4.                            Vu ce qui précède, l'appel doit être admis. Les frais de la procédure d'appel doivent être mis à la charge des intimés, sous réserve de l’assistance judiciaire dont ils bénéficient (art. 428 CPP). S’agissant de l’indemnité d’avocat d’office due à la mandataire des intimés, celle-ci a produit un mémoire faisant état d’une activité de 235 minutes, soit 3h55, pour la procédure postérieure au jugement motivé. Cela ne paraît pas excessif. L’activité peut être rémunérée à raison de 705 francs (3h55 à 180 francs l’heure), plus 70.50 francs de débours forfaitaires (10 %) et 62 francs pour la TVA (8 %), soit au total 837.50 francs.
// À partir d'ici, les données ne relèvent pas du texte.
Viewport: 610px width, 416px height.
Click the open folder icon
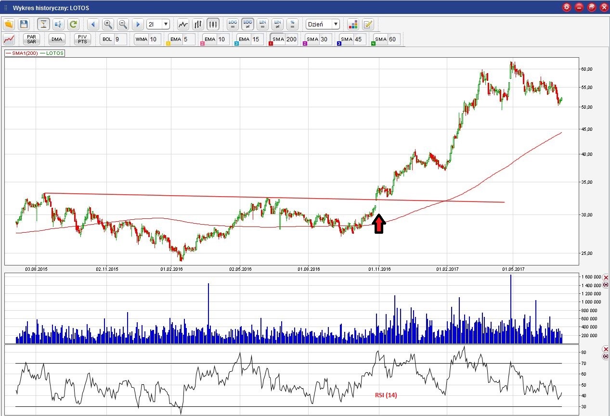point(9,24)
Cette indemnité sera entièrement remboursable par les intimés, aux conditions de l’article 135 al. 4 CPP.

Par ces motifs, la Cour pénale décide

vu les articles 135, 398 ss, 406, 428 et 429 al. 1 let. c CPP,

L'appel est admis. Le jugement rendu le 11 juillet 2016 par le Tribunal de police du Littoral et du Val-de-Travers est réformé, le dispositif du jugement étant désormais le suivant :

1.      Acquitte Y1 et Y2 de toutes les préventions.

2.      Rejette les prétentions des mêmes en relation avec une indemnité pour tort moral, au sens de l’article 429 al. 1 let. c CPP.
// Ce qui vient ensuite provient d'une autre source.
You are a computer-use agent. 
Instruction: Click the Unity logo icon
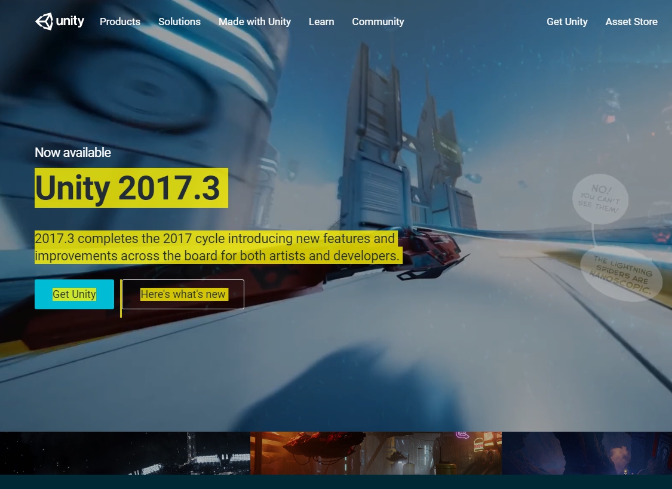(44, 21)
3.      Fixe à 3'208.90 francs (tous frais compris) l’indemnité due aux avocates d’office, sous réserve de l’acompte déjà versé.
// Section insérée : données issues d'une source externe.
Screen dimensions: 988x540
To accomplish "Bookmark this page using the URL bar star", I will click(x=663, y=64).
4.      Laisse les frais de la cause à la charge de l’Etat.

Les frais de la procédure d'appel, arrêtés à 900 francs, sont mis à la charge de Y1 et Y2, solidairement. L’indemnité d’avocate d’office de Me A. pour la procédure d’appel est fixée à 837.50 francs, frais, débours et TVA compris. Cette indemnité sera entièrement remboursable à l’Etat par Y1 et Y2, solidairement, aux conditions de l’article 135 al. 4 CPP. Le présent jugement est notifié à Y1 et Y2, par Me A., au Guichet social Régional de C., au ministère public, parquet régional, à La Chaux-de-Fonds (MP.2014.4911) et au Tribunal de police du Littoral et du Val-de-Travers, à Boudry (POL.2016.163).

Neuchâtel, le 29 mai 2017

Art. 429 CPP

Prétentions

1 Si le prévenu est acquitté totalement ou en partie ou s'il bénéficie d'une ordonnance de classement, il a droit à:

a. une indemnité pour les dépenses occasionnées par l'exercice raisonnable de ses droits de procédure;

b. une indemnité pour le dommage économique subi au titre de sa participation obligatoire à la procédure pénale;

c. une réparation du tort moral subi en raison d'une atteinte particulièrement grave à sa personnalité, notamment en cas de privation de liberté.

2 L'autorité pénale examine d'office les prétentions du prévenu. Elle peut enjoindre à celui-ci de les chiffrer et de les justifier.